Objective — Copy out, in full and with nothing else, the part that opens with the line containing "The image size is (1253, 698)." and closes with the line containing "click(x=546, y=436)". Shift every coordinate in the answers up by 21.
## Start The input
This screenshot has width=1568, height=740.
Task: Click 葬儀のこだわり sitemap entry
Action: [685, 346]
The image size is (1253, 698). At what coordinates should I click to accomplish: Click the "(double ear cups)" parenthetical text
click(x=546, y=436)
## End The input
## Start The input
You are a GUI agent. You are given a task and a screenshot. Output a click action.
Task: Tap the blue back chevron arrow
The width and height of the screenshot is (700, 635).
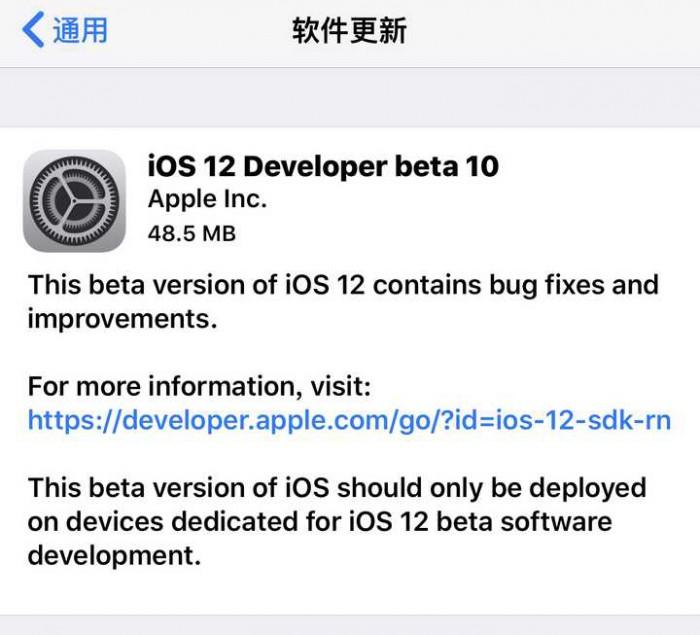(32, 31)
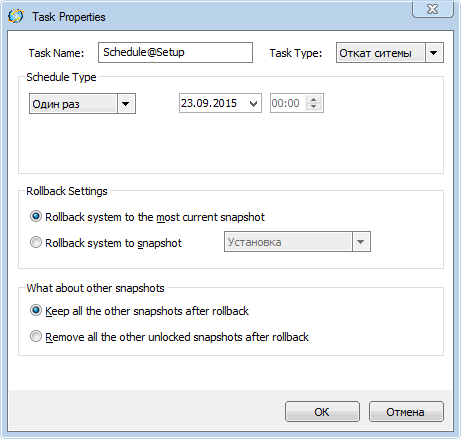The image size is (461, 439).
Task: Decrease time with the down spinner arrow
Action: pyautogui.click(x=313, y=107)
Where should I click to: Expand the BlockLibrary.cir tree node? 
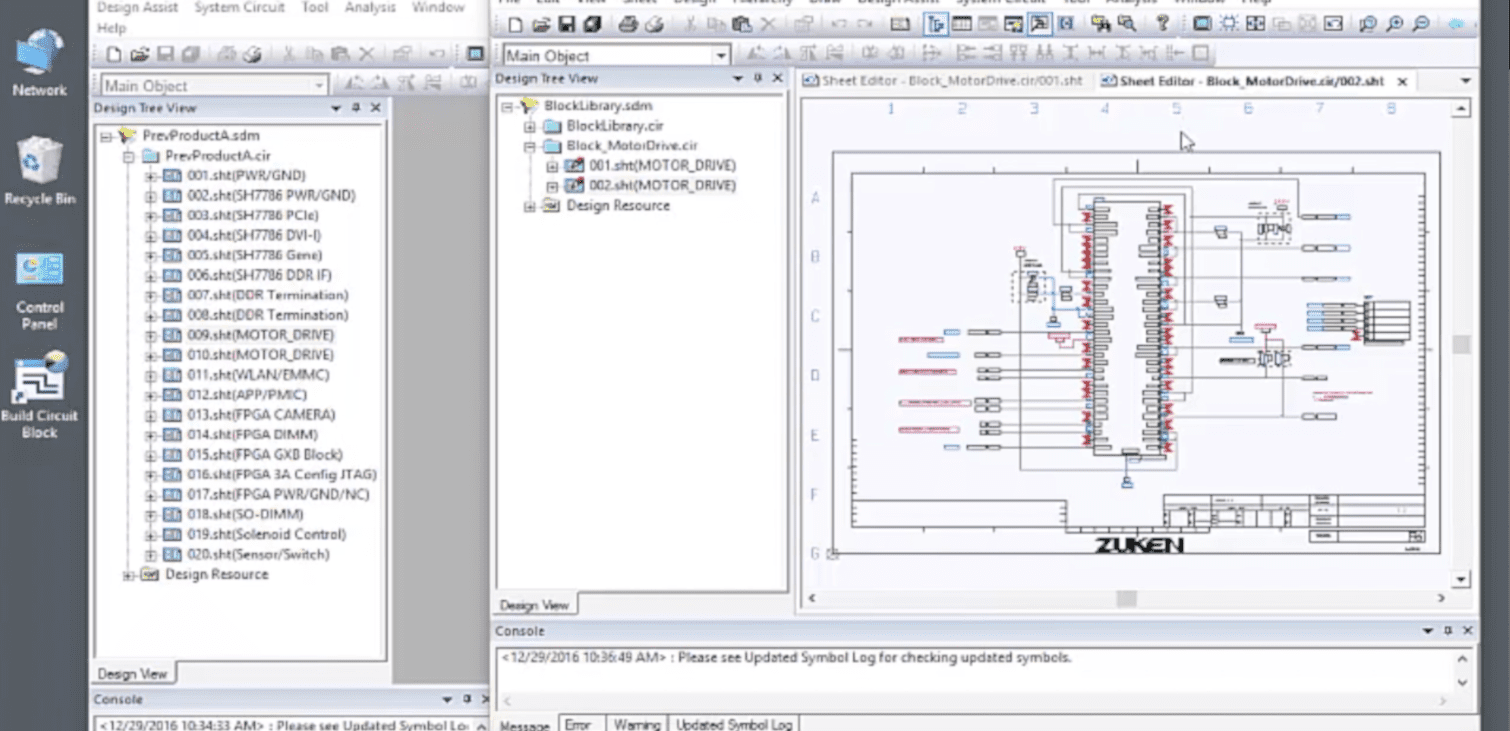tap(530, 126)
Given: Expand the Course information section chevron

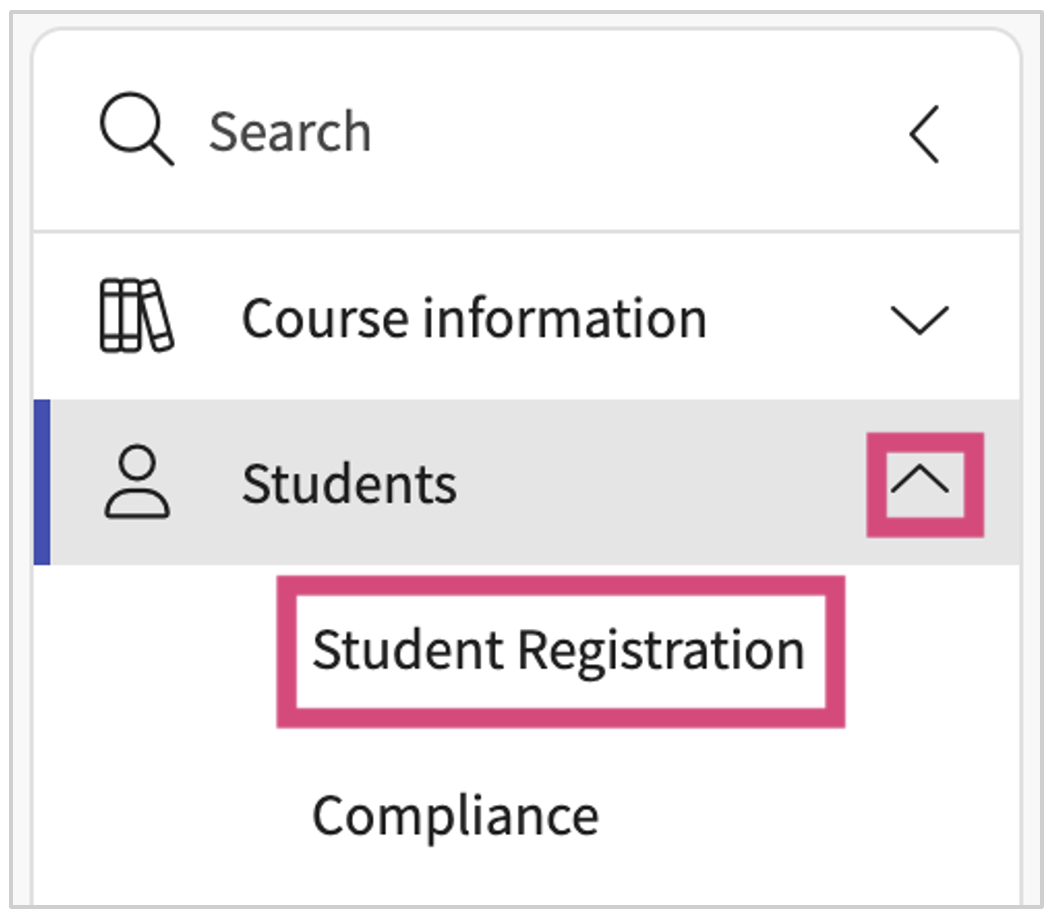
## End The input
## Start The input
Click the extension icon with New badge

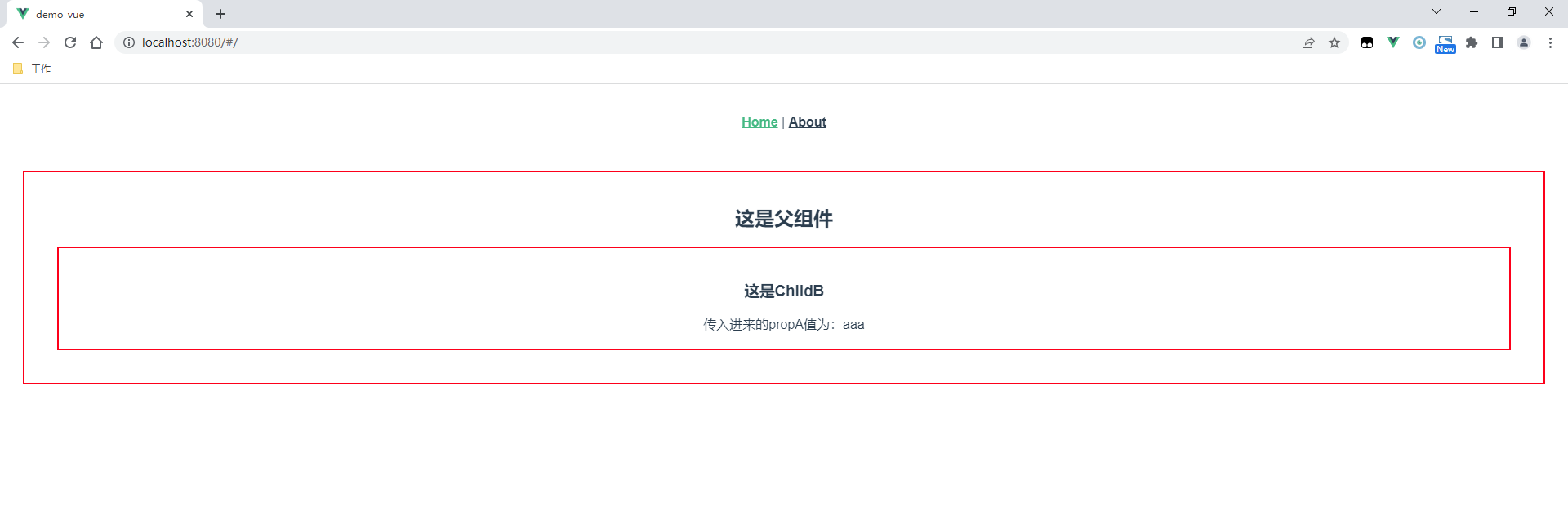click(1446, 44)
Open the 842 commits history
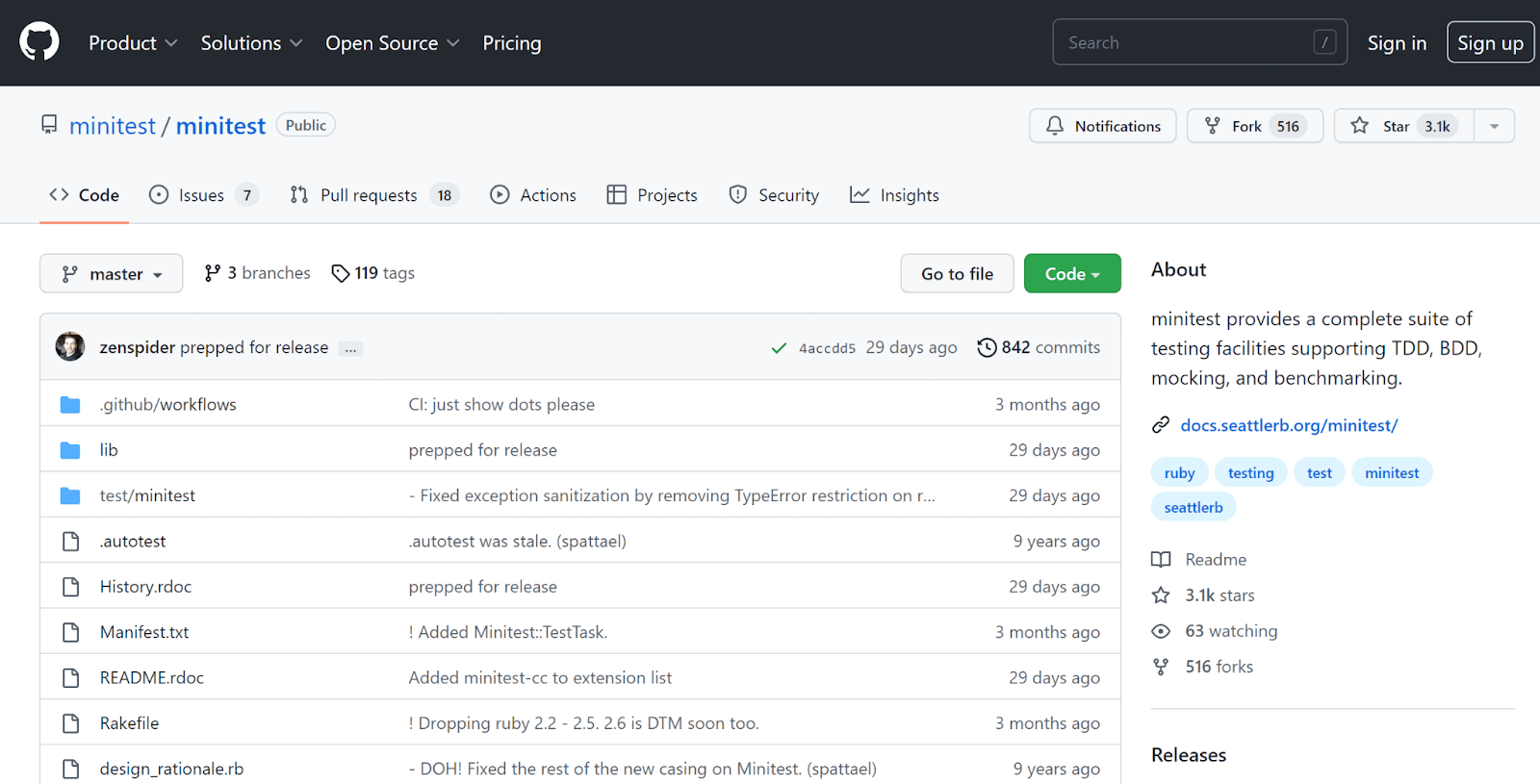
## End The input
Solution to this problem —
The image size is (1253, 698). At what coordinates should I click to accomplish: Click the "(double ear cups)" parenthetical text
click(x=567, y=457)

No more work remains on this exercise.